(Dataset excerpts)
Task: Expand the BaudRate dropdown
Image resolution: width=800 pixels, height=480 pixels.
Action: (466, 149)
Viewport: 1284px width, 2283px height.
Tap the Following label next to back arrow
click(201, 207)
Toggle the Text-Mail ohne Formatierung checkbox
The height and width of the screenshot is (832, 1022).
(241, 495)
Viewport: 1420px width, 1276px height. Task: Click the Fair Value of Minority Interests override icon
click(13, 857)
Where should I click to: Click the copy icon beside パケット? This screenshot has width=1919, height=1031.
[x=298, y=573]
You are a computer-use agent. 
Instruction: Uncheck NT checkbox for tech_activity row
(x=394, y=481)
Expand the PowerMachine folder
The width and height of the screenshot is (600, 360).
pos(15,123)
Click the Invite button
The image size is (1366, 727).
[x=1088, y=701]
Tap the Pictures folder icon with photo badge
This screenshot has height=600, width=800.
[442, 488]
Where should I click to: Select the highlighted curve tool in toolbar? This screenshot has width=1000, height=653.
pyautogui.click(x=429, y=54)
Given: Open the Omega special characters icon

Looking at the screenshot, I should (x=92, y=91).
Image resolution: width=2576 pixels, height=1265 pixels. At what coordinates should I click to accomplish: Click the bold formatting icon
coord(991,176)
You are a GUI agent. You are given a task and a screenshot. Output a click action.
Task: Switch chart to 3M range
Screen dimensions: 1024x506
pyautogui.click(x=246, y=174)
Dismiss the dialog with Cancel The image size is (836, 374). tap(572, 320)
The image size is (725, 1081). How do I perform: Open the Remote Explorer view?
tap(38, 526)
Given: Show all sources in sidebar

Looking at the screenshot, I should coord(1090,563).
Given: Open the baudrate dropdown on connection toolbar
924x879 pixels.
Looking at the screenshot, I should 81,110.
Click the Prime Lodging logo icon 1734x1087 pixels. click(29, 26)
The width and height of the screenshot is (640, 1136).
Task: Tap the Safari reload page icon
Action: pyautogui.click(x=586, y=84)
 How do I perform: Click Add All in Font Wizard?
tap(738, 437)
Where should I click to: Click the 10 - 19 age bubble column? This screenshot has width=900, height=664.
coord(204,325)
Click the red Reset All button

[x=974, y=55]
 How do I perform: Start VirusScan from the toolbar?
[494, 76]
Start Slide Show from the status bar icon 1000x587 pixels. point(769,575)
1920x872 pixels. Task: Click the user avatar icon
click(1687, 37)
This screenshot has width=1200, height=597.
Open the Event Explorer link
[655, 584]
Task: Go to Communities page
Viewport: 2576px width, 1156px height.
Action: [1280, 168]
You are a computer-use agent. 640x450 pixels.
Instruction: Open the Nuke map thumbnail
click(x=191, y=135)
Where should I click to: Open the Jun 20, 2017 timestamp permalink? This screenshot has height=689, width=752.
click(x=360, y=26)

**Work to be completed**
Including any blank lines, repeat the data exactly.

**Output for this task**
Task: Expand the BaudRate dropdown
Image resolution: width=800 pixels, height=480 pixels.
Action: (466, 149)
Viewport: 1284px width, 2283px height.
Tap the Following label next to back arrow
click(201, 207)
Toggle the Text-Mail ohne Formatierung checkbox
The height and width of the screenshot is (832, 1022).
(241, 495)
Viewport: 1420px width, 1276px height. Task: Click the Fair Value of Minority Interests override icon
click(13, 857)
Where should I click to: Click the copy icon beside パケット? This screenshot has width=1919, height=1031.
[x=298, y=573]
You are a computer-use agent. 
Instruction: Uncheck NT checkbox for tech_activity row
(x=394, y=481)
Expand the PowerMachine folder
The width and height of the screenshot is (600, 360).
pos(15,123)
Click the Invite button
The image size is (1366, 727).
[x=1088, y=701]
Tap the Pictures folder icon with photo badge
This screenshot has height=600, width=800.
[442, 488]
Where should I click to: Select the highlighted curve tool in toolbar? This screenshot has width=1000, height=653.
pyautogui.click(x=429, y=54)
Given: Open the Omega special characters icon

Looking at the screenshot, I should (x=92, y=91).
Image resolution: width=2576 pixels, height=1265 pixels. At what coordinates should I click to accomplish: Click the bold formatting icon
coord(991,176)
You are a GUI agent. You are given a task and a screenshot. Output a click action.
Task: Switch chart to 3M range
Screen dimensions: 1024x506
pyautogui.click(x=246, y=174)
Dismiss the dialog with Cancel The image size is (836, 374). tap(572, 320)
The image size is (725, 1081). How do I perform: Open the Remote Explorer view?
tap(38, 526)
Given: Show all sources in sidebar

Looking at the screenshot, I should coord(1090,563).
Given: Open the baudrate dropdown on connection toolbar
924x879 pixels.
Looking at the screenshot, I should 81,110.
Click the Prime Lodging logo icon 1734x1087 pixels. click(29, 26)
The width and height of the screenshot is (640, 1136).
Task: Tap the Safari reload page icon
Action: pyautogui.click(x=586, y=84)
 How do I perform: Click Add All in Font Wizard?
tap(738, 437)
Where should I click to: Click the 10 - 19 age bubble column? This screenshot has width=900, height=664.
coord(204,325)
Click the red Reset All button

[x=974, y=55]
 How do I perform: Start VirusScan from the toolbar?
[494, 76]
Start Slide Show from the status bar icon 1000x587 pixels. point(769,575)
1920x872 pixels. Task: Click the user avatar icon
click(1687, 37)
This screenshot has width=1200, height=597.
Open the Event Explorer link
[655, 584]
Task: Go to Communities page
Viewport: 2576px width, 1156px height.
Action: [1280, 168]
You are a computer-use agent. 640x450 pixels.
Instruction: Open the Nuke map thumbnail
click(x=191, y=135)
Where should I click to: Open the Jun 20, 2017 timestamp permalink? This screenshot has height=689, width=752.
click(x=360, y=26)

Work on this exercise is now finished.